TOPSHOT - US President Donald Trump looks on during a rally at the Amway Center in Orlando, Florida to officially launch his 2020 campaign on June 18, 2019. (Photo by MANDEL NGAN / AFP) (Photo credit should read MANDEL NGAN/AFP/Getty Images)

POTUS may have also been triggered by Instagram memes rather than any dog-wagging

IMPOTUS has just made a statement attempting to justify the killing of Qasem Soleimani, and like other presidential fantasies about moving Seoul or invading Venezuela, Trump made his decision without the gang of eight, likely because what will be Iranian asymmetric warfare responses might make Americans less safe and more likely to vote for incumbents in November.

Barry McCaffrey calls the assassination an “impulsive and ill-considered” act by Trump while also applauding the professionalism of JSOC military forces.

Trump surely wouldn’t want to ratchet up the GWOT, and surely couldn’t be influenced by associates like John Bolton or Rudy Giuliani, who are affiliated with the regime change cult of the National Council of Resistance of Iran (NCRI)/MEK. WaPo explored more of the social context for yesterday’s assassination.

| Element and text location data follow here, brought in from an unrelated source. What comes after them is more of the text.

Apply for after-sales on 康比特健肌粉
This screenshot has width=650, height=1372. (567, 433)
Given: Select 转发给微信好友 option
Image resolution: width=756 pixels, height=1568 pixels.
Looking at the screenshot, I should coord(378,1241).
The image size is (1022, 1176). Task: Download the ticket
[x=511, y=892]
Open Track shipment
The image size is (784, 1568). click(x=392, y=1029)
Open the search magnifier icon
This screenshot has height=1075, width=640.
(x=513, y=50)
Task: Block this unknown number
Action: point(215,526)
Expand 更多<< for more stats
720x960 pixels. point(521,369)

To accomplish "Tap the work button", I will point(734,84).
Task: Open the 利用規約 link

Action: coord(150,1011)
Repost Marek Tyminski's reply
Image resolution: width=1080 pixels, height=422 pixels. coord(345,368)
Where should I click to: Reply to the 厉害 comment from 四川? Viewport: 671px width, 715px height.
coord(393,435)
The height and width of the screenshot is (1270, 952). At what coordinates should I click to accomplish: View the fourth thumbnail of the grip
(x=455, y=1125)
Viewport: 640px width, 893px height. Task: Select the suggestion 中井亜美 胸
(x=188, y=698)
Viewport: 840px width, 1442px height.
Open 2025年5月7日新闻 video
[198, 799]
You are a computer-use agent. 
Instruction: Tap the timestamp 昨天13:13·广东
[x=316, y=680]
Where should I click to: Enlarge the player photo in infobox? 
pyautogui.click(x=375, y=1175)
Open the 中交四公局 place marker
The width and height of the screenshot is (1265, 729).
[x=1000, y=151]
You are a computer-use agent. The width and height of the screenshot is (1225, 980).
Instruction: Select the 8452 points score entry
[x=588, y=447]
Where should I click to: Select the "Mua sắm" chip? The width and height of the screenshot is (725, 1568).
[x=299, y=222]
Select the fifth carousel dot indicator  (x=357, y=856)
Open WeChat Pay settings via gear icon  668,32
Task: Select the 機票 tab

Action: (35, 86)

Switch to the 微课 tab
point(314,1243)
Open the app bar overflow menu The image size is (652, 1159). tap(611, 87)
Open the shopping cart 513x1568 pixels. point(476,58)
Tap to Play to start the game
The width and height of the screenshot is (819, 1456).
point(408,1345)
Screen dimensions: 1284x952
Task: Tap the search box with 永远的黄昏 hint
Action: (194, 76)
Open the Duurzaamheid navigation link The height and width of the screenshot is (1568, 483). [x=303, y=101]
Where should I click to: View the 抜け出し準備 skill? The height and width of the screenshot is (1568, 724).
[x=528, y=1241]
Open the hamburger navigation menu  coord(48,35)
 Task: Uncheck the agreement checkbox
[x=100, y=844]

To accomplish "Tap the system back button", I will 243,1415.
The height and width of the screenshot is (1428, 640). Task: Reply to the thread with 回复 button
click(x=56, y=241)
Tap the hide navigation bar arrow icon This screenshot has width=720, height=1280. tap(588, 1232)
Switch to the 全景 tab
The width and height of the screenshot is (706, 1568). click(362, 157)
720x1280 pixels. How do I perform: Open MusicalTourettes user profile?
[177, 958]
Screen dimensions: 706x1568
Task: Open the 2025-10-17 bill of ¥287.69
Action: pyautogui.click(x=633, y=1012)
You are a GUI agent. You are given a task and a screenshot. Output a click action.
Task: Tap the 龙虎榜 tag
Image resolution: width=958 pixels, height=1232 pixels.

International experts have long known of Soleimani as the leader of Iran’s elite Quds Force and the shadow commander of proxy conflicts across the Middle East, but many Americans first heard of the general in 2018, when he started arguing with Trump via memes on Instagram.

The Trump administration was engaged that year in a pressure campaign against Iran, whose president Hassan Rouhani warned in July that “America should know that peace with Iran is the mother of all peace, and war with Iran is the mother of all wars.” This was relatively mild for a theocratic regime whose founding Ayatollah Ruhollah Khomeini dubbed the United States “The Great Satan,” but Trump took particular offense.

[…]

“To Iranian President Rouhani: NEVER, EVER THREATEN THE UNITED STATES AGAIN OR YOU WILL SUFFER CONSEQUENCES THE LIKES OF WHICH FEW THROUGHOUT HISTORY HAVE EVER SUFFERED BEFORE,” he wrote on Twitter in all capitals.

A few days later, Soleimani stepped in to defend Rouhani. “It is not in our president’s dignity to respond to you,” he told Trump via Iran’s Tasnim news agency. “If you begin the war, we will end the war. You know that this war will destroy all that you possess.”

For a high-level commander in a regime that bans most major social media platforms for its citizens, Soleimani was unusually Internet savvy. That same month, he shared with his nearly 70,000 Instagram followers an image of the White House exploding, which was later archived by the Middle East Media Research Institute. The poster appeared to have been taken from the 2013 film “Olympus Has Fallen,” and doctored so that Soleimani stands in front of the inferno with a walkie-talkie in his hand.